Pages 396–399, from Failure of Materials in Mechanical Design: Analysis, Prediction, Prevention, by Jack A. Collins. Reprinted with permission of John Wiley & Sons, Inc.

Acknowledgments

Many colleagues and friends have offered advice, counsel, and support during this book-writing odyssey. It has been a broad team effort and for this support, I am very appreciative.

I am deeply indebted to my wife Holly. She consistently encouraged me to stay true to my experiences and reach as many students and practitioners as possible with the topics of the book. She sat through my Failure Mode and Effects Analysis (FMEA) class in order to be able to review and edit the content with a high degree of reality. Her relentless adherence to proper grammar and simplicity of communication enhanced the quality of the book immeasurably. Moreover, her feedback on each chapter helped to ensure the book offers the best possible gradients of learning for new and experienced readers.
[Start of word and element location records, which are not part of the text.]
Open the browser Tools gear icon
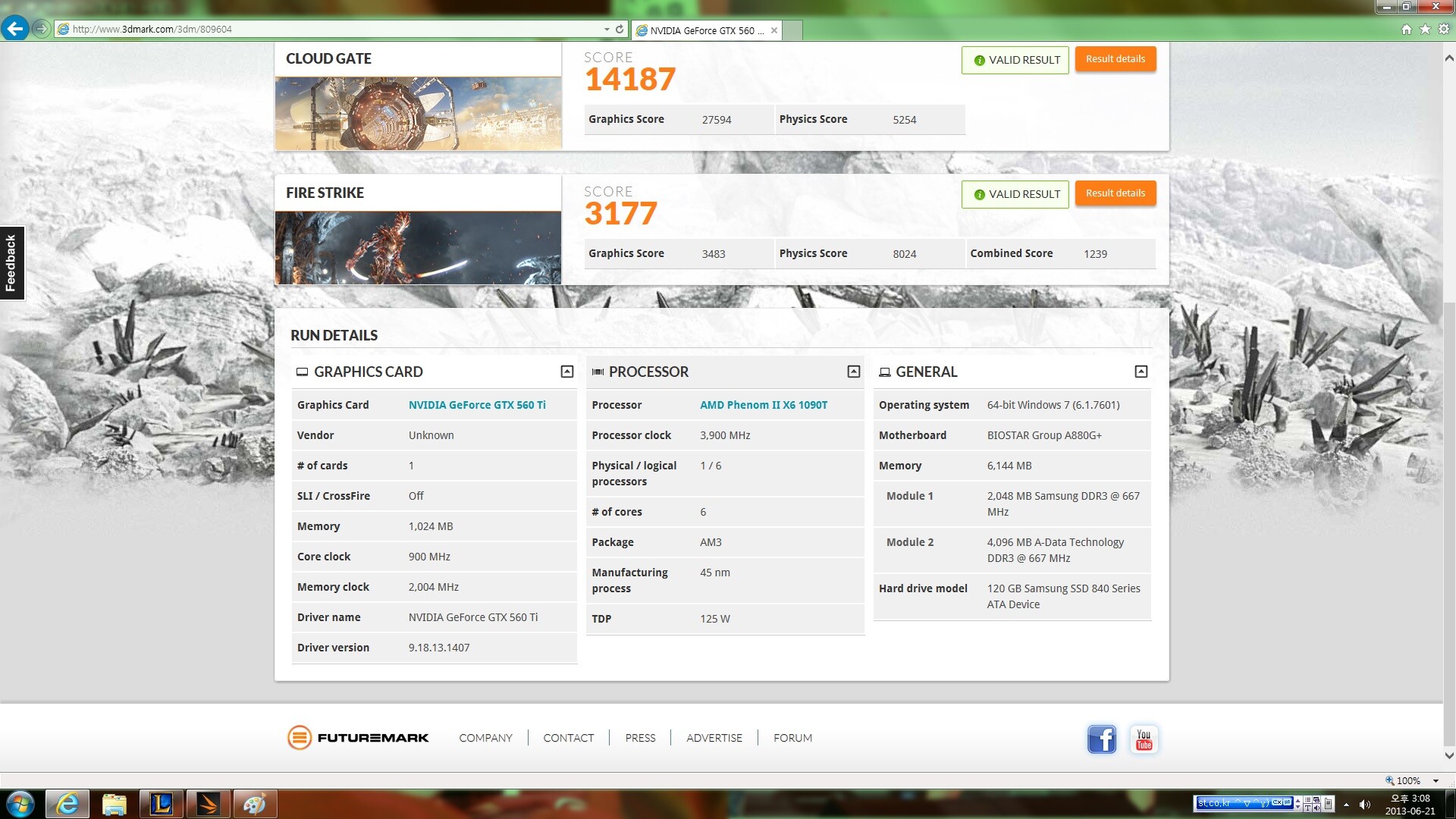The image size is (1456, 819). 1444,30
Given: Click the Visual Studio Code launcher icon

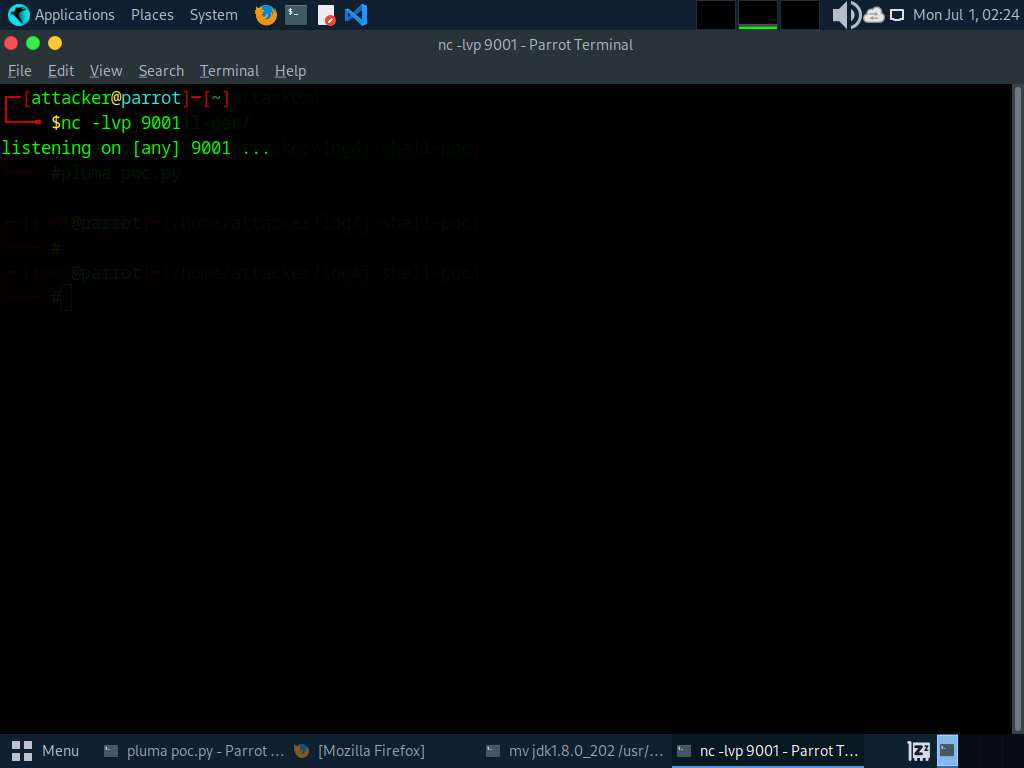Looking at the screenshot, I should coord(355,15).
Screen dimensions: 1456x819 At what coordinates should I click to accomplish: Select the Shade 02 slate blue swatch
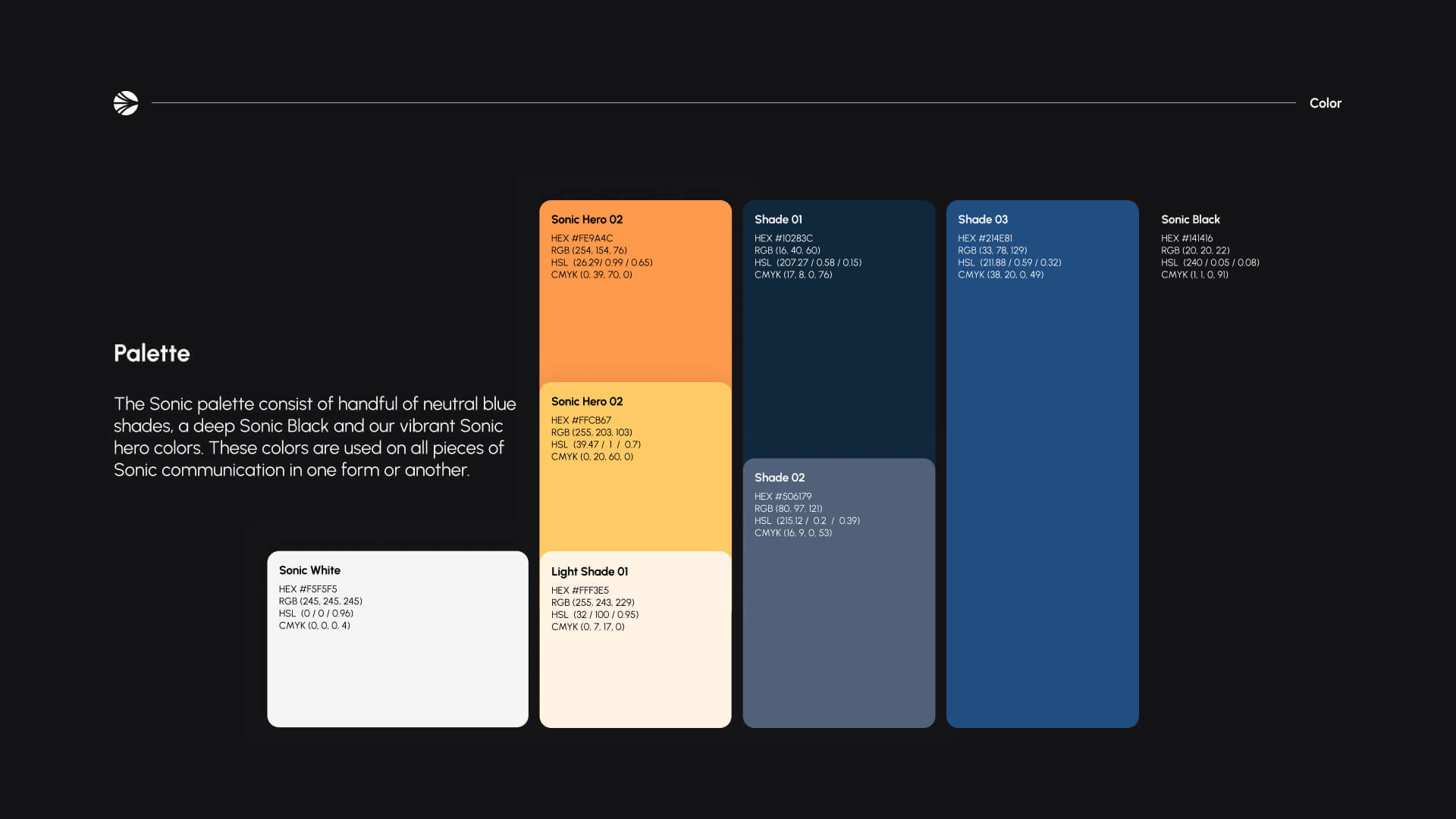click(x=839, y=622)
I am grateful for my colleagues who provided support in my search for the very best publisher, including Dr. John Bowles, Rajesh Karki, John McKenzie, Joe Michalek, Patrick O’Connor, Dev Raheja, and George Sarakakis.

I wish to thank the many friends and colleagues who reviewed portions of the book and provided candid and meaningful feedback to improve the content, including Dustin Carlson, Thanasis Gerokostopoulos, Jennifer Hiebel, Joe Michalek, and Dev Raheja.

My colleagues and friends at ReliaSoft have been exceedingly supportive and helpful. They have provided a team-based platform for developing innovative reliability and FMEA tools with clients, and for sharing successful applications at symposiums around the world. They have allowed me to use the full resources of ReliaSoft Web sites, course materials, and software for research and inclusion in the book. Most of the FMEAs used in the student exercises were developed with the use of ReliaSoft’s Xfmea software. Many of the fault tree examples were developed with BlockSim software. I am especially grateful to Chris Carpenter, David Groebel, Kyriacos Kyriacou, Thanasis Gerokostopoulos, Lisa Hacker, Doug Ogden, Andreas Periclos, and Pantelis Vassiliou.

ReliaSoft allowed the use of its client database for a survey of industry professional and academic faculty to obtain feedback on priority and depth of book topics that helped ensure the book met industry and academic needs. I am grateful for the support for this survey and for the hundreds of industry professionals and academic faculty who took the time to provide meaningful responses. The book was improved to meet the needs of industry professionals and academic faculty.

Diana Gialo and Simone Taylor, who are my contacts at John Wiley & Sons, have coached me on the process of writing a technical book, and maintained a professional relationship throughout the process. They supported each stage of book development, offered helpful advice, and made available the resources of John Wiley & and Sons for research and material.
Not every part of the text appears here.